Editorial
Sirisena wakes up from hibernation
Former President Maithripala Sirisena emerged a few days ago from a long hibernation, interrupted only by his participation in the last parliamentary election to retain his long-held Polonnaruwa district seat. He recently awoke from his slumber sharing a platform with Prime Ministers Narendra Modi of India and Yoshide Suga of Japan at an international symposium on Shared Values and Democracy in Asia organized by the New Delhi-based Vivekananda International Foundation. The event was necessarily held under virtual technology in these Covid-wracked times, and our former president, who chose not to ride gracefully into the sunset at the end of the presidential term, was no doubt flattered to receive the invitation to participate in a prestigious international event. He became president as the common opposition candidate under “fortuitous circumstances,” if we may borrow the expression used by Mr. W. Dahanayaka, the veteran politician of yesteryear, on attaining the prime ministry after Mr. S.W.R.D. Bandaranaike’s assassination.
So much for the background of Sirisena, who retains the leadership of the Sri Lanka Freedom Party (SLFP) he deserted in 2014, to run for president the following year. His speech at the Vivekananda symposium received considerable publicity, both here and abroad. Ironically, its theme was a concept to which politicians worldwide pay lip service, but is sadly something that is commonly discarded upon attaining office. Sirisena is no exception to this actuality and the people of Sri Lanka who voted him into power on high expectations have not forgotten what happened in October 2018 even if the former president has let that sorry episode slip out of his memory. If we may remind him, that was when he committed the impeachable offence of dismissing Prime Minister Ranil Wickremesinghe and his government and appointing Mr. Mahinda Rajapaksa, the man he defeated in 2015, as the new prime minister.

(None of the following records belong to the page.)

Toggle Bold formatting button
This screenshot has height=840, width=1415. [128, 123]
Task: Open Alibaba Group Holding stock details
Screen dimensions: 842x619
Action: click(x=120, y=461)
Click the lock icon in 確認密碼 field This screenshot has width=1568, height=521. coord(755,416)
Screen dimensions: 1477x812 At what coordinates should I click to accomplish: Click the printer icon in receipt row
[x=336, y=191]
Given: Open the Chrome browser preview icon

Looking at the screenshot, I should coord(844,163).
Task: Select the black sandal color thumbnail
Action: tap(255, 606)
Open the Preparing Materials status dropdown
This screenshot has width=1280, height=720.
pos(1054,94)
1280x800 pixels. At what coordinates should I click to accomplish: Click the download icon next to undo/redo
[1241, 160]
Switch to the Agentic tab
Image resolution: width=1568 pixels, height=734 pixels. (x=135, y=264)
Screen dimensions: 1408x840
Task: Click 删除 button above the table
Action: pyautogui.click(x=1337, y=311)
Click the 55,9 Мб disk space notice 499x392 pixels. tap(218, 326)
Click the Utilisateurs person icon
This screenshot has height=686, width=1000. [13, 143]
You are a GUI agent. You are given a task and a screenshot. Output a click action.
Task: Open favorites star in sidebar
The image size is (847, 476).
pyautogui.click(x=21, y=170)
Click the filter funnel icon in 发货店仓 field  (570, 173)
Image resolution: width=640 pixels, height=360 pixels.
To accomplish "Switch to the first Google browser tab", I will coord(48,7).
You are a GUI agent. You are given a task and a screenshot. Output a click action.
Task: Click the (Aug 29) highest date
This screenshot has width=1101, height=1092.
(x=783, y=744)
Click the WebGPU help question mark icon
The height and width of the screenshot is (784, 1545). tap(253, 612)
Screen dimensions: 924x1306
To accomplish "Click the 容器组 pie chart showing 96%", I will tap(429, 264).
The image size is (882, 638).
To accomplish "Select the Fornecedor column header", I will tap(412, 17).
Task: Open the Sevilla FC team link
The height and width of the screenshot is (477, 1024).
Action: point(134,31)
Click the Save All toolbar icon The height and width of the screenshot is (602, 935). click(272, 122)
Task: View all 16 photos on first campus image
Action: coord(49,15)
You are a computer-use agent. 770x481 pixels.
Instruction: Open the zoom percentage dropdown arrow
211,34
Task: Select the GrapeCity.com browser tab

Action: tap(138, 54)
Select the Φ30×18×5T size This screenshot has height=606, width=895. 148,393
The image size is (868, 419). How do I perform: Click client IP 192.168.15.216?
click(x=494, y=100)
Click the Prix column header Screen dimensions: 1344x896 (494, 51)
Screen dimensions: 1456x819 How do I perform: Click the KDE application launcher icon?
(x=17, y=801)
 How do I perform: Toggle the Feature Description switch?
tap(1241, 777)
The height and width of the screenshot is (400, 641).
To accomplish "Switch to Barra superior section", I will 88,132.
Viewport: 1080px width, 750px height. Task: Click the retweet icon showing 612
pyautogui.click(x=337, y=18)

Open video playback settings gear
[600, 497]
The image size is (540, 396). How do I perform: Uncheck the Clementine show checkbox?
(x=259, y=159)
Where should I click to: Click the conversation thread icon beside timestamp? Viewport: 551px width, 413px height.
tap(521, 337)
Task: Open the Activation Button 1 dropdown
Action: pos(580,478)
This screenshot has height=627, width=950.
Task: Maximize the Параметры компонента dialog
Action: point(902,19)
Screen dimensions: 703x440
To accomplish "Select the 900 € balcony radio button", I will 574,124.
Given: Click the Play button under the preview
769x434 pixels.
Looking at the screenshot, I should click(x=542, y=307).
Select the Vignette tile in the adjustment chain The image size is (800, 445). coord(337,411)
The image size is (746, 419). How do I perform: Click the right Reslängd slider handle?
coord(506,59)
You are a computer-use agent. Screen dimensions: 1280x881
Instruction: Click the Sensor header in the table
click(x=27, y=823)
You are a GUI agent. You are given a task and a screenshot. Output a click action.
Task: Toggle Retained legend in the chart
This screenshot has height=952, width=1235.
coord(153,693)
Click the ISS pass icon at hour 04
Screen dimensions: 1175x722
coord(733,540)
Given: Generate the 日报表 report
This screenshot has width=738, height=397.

Rajapaksa, at Sirisena’s invitation, formed an illegal short-lived government despite being a minority in the legislature and Sirisena, the prime mover of those machinations, was forced to eat humble pie by a unanimous decision of the country’s highest court.
At the start of his speech into which he must have had considerable input, but was surely ghost-written
as far as the English version he read out was concerned, Sirisena quoted from the familiar Pali stanza which appears at the end of the Pirit Pota. Certainly Raja bhavatu dhammiko was not what happened in October 2018; nor Yahapalana post-2015. It may be correctly said that the then prime minister asked for what was done to him by the man whose United National Party anointed as president in 2015. The evocative Sinhala idiom illagena parippu kewa says it all. Sri Lanka’s political history vividly demonstrated in the past, certainly up to the last election when the GOP was reduced to zero, that a common opposition is a sine qua non to topple a powerful government in this country. There is no need to labour the fact that Maithripala Sirisena would not have been elected president in 2015 but for the UNP support of his candidature. Even if 1956 when Mr. Bandaranaike’s SLFP-led Mahajana Eksath Peramuna (MEP) scored a landslide victory, the MEP had a no-contest agreement with the two old left parties, the LSSP and CP, then a formidable presence in the country’s political firmament. The elections of March and July 1960 best illustrate this point. The UNP led by Mr. Dudley Senanayake won in March and formed a minority government which was defeated in the very first Throne Speech presented to Parliament.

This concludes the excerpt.